━━━ PROVIDED DATA

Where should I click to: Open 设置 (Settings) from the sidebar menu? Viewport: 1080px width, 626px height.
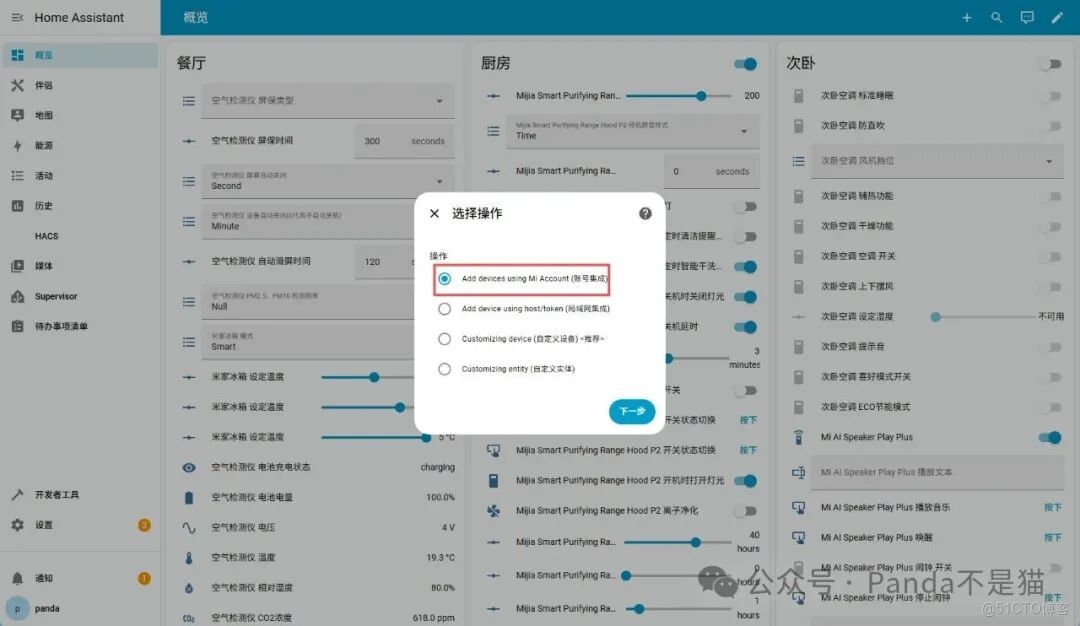click(x=40, y=524)
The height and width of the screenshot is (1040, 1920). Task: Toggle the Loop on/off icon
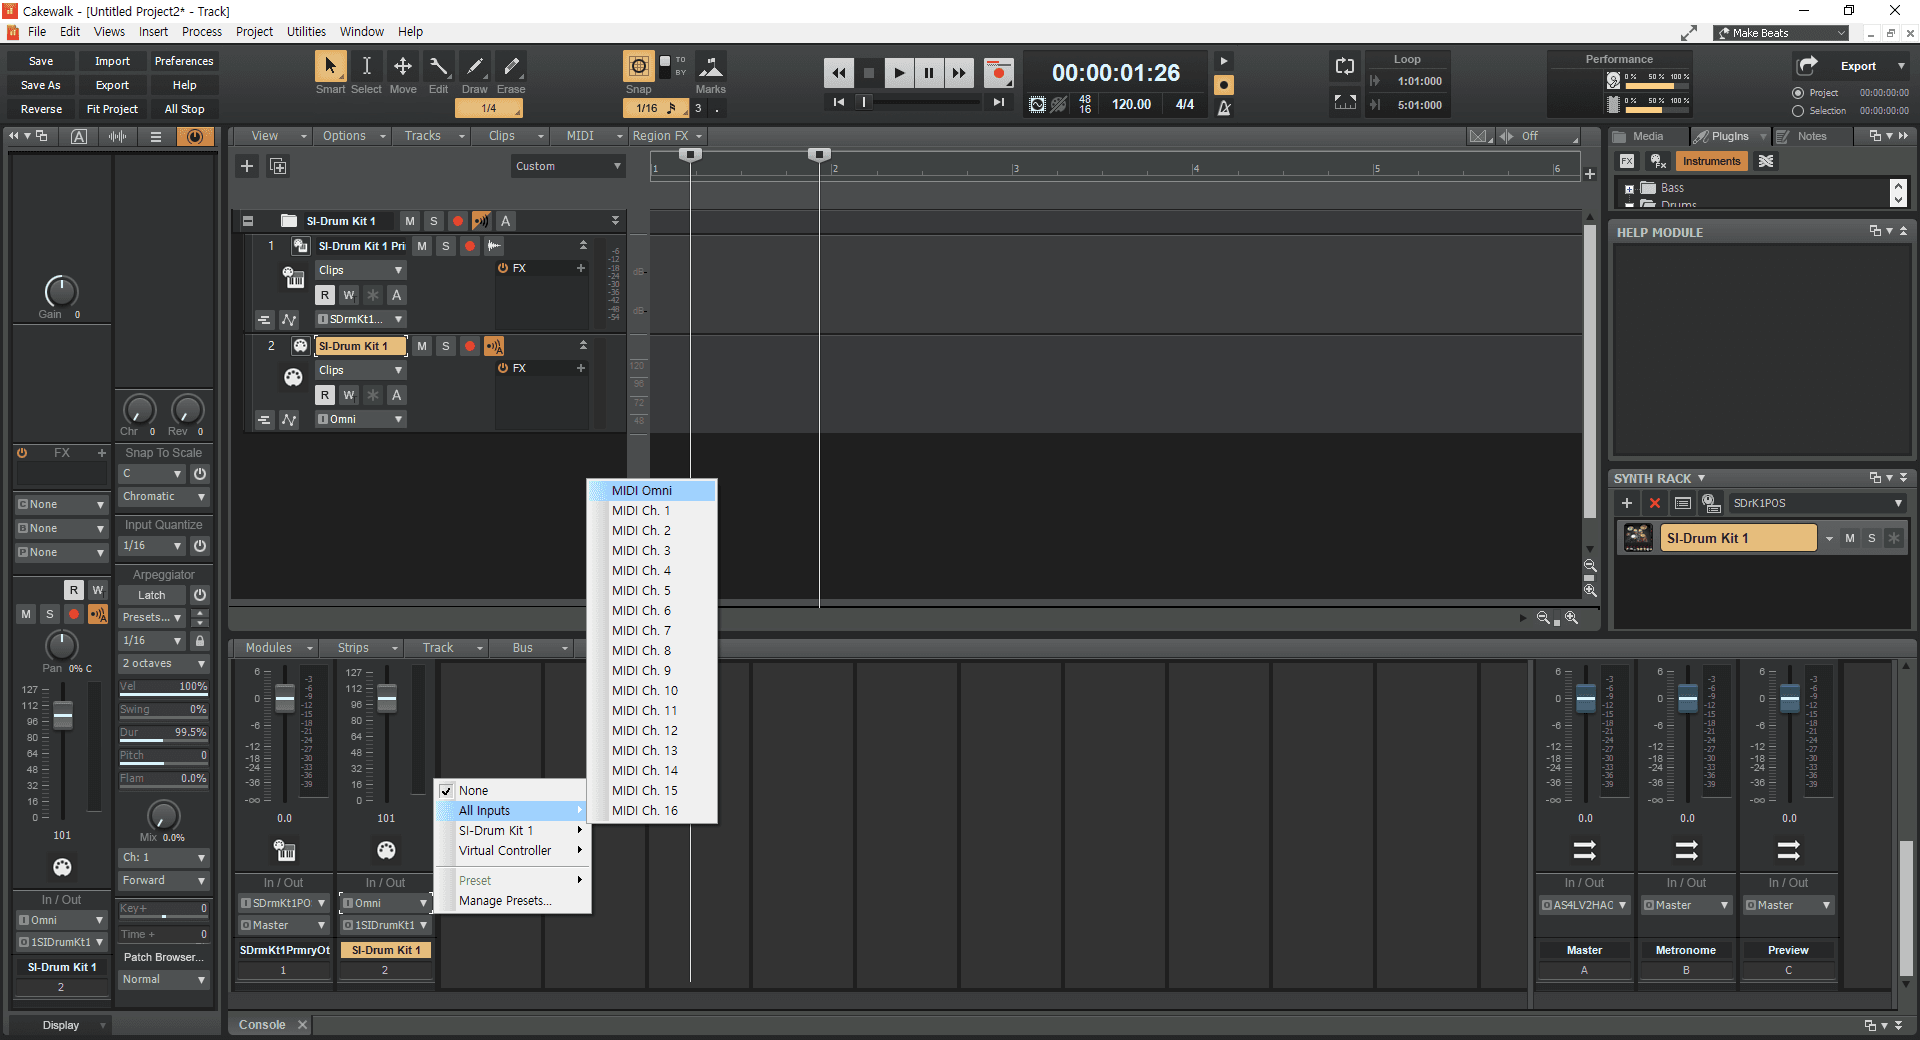[1345, 67]
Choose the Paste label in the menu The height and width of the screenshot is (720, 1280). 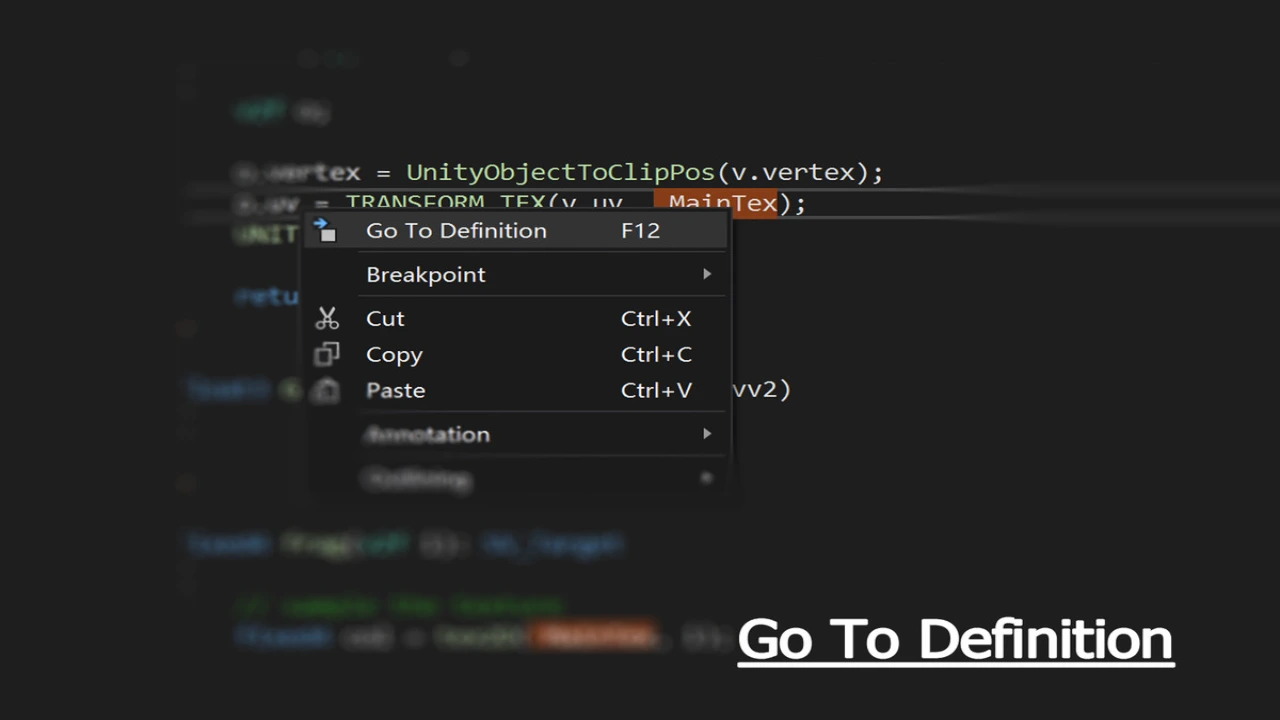[x=395, y=391]
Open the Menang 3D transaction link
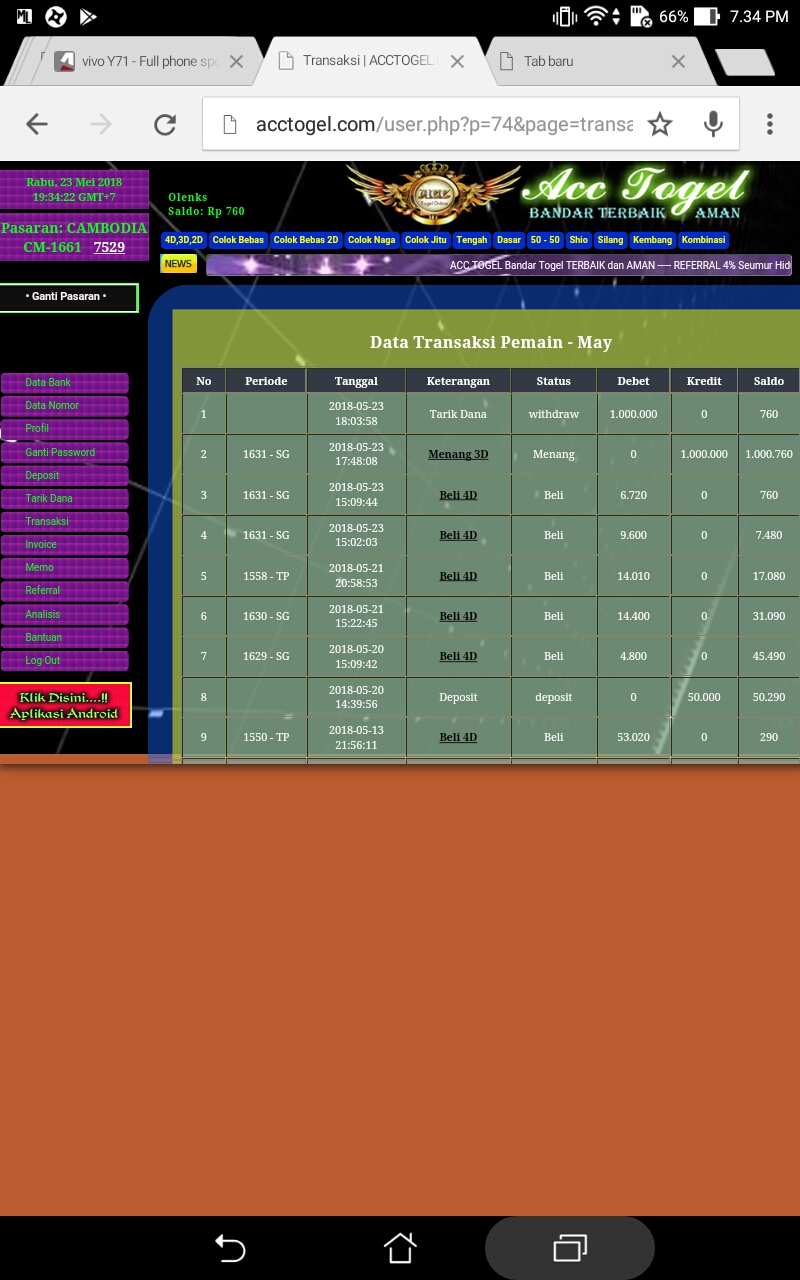 [458, 454]
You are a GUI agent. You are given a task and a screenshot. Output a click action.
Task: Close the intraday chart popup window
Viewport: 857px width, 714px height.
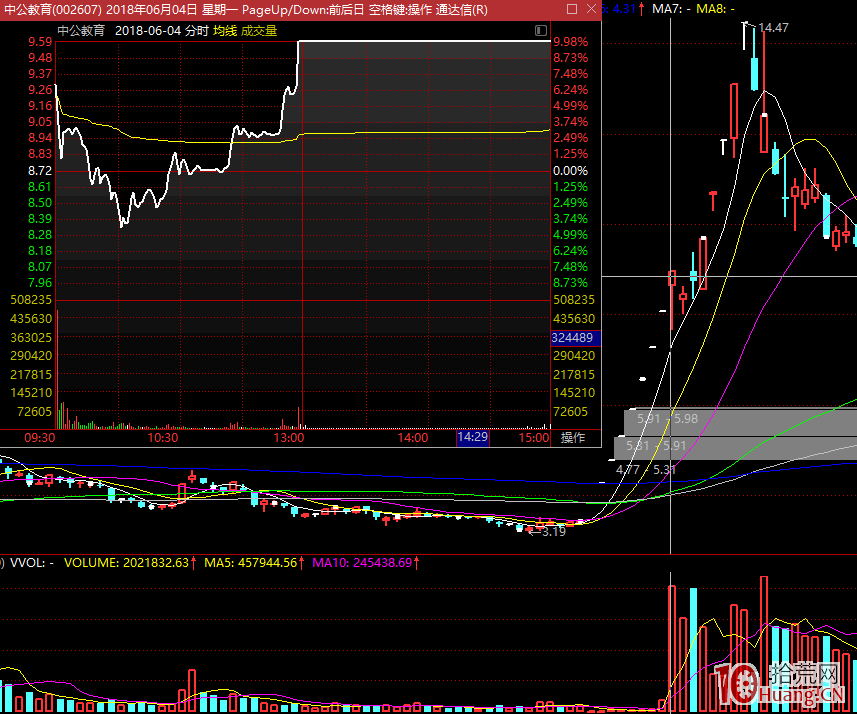point(590,9)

━━━━━━

**WORK REQUEST:** Repeat exactly the lines from the one containing "You are a GUI" through the last line of the records above, both included, and leave out the pictures.

**ANSWER FOR THE TASK:**
You are a GUI agent. You are given a task and a screenshot. Output a click action.
Task: Close the intraday chart popup window
Viewport: 857px width, 714px height.
point(590,9)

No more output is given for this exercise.